Prompt
Please give an exact printout of the records, without any pictures.

::::::::::

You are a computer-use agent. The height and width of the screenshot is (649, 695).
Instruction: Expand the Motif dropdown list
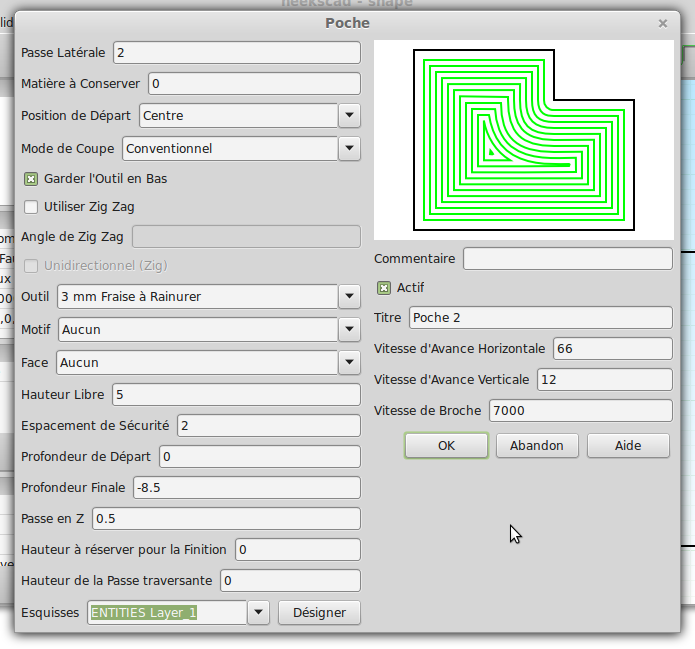point(349,329)
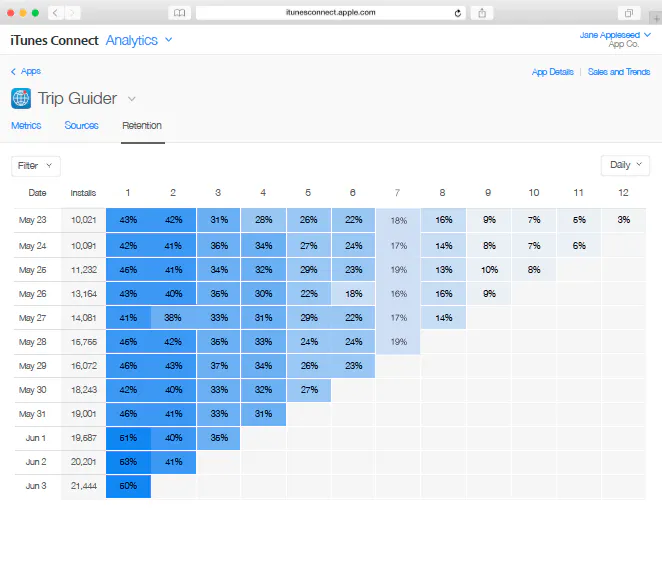Change the Daily interval dropdown
Screen dimensions: 662x569
click(625, 166)
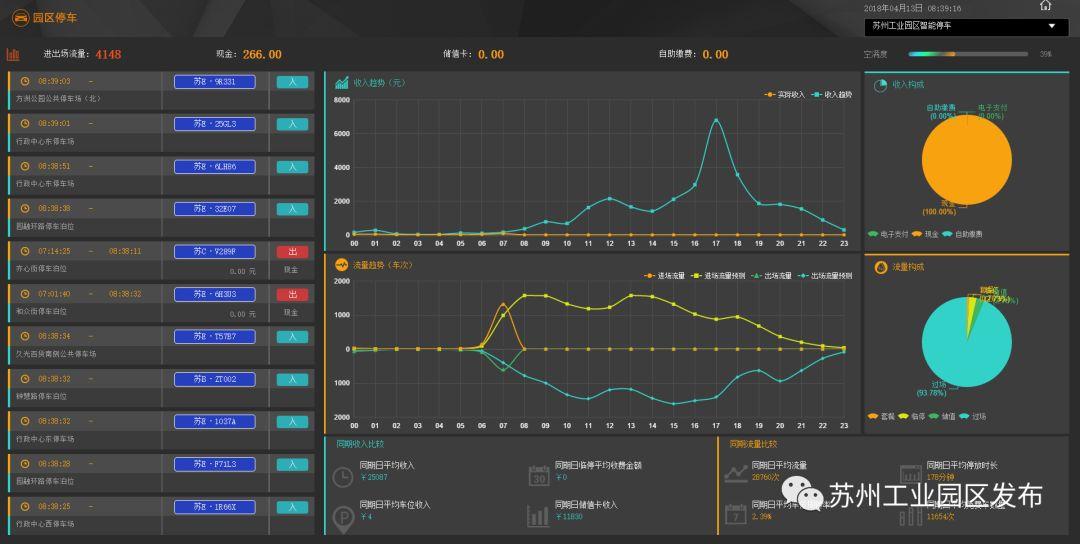Viewport: 1080px width, 544px height.
Task: Click the home icon at top right
Action: click(x=1046, y=6)
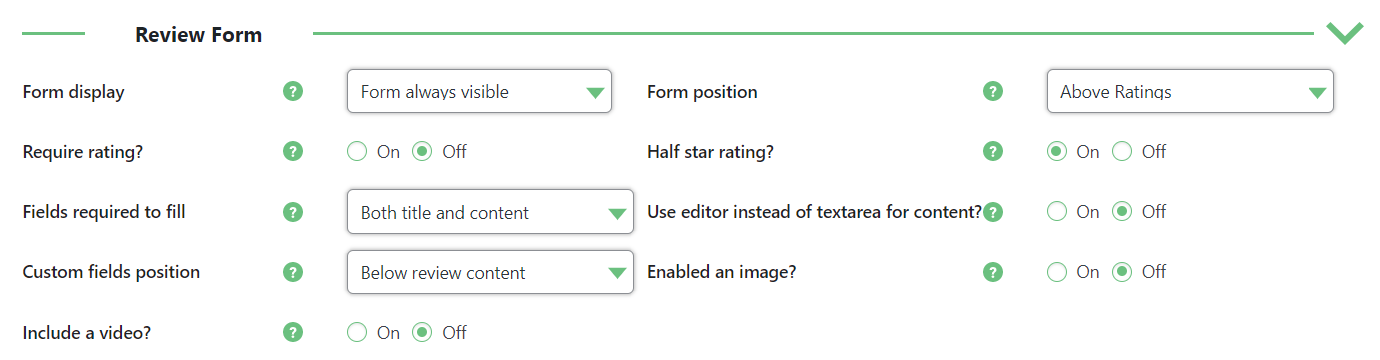Open Custom fields position dropdown
This screenshot has width=1380, height=360.
point(490,272)
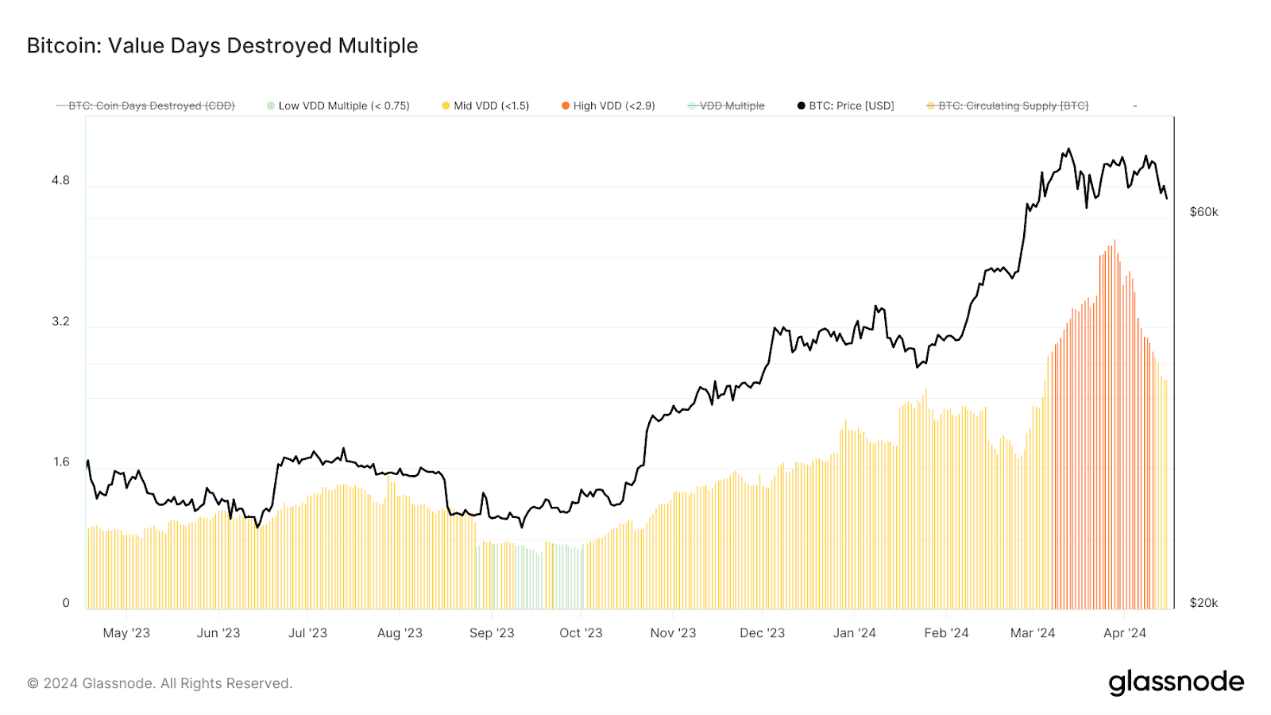Click the light blue VDD Multiple legend marker

click(691, 105)
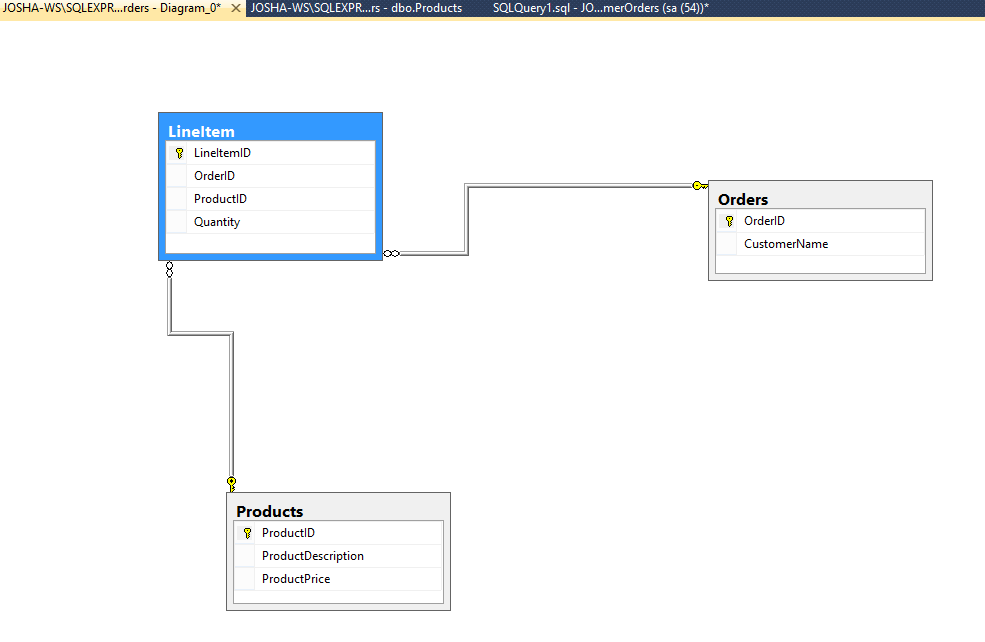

::::::::::

Worked solution
You are a computer-use agent. The height and width of the screenshot is (649, 695).
Instruction: Expand the Motif dropdown list
point(349,329)
Change the Daily interval dropdown
Screen dimensions: 662x569
click(625, 166)
Viewport: 1080px width, 544px height.
Task: Click the home icon at top right
Action: click(x=1046, y=6)
Open Custom fields position dropdown
This screenshot has width=1380, height=360.
point(490,272)
Click the light blue VDD Multiple legend marker

click(691, 105)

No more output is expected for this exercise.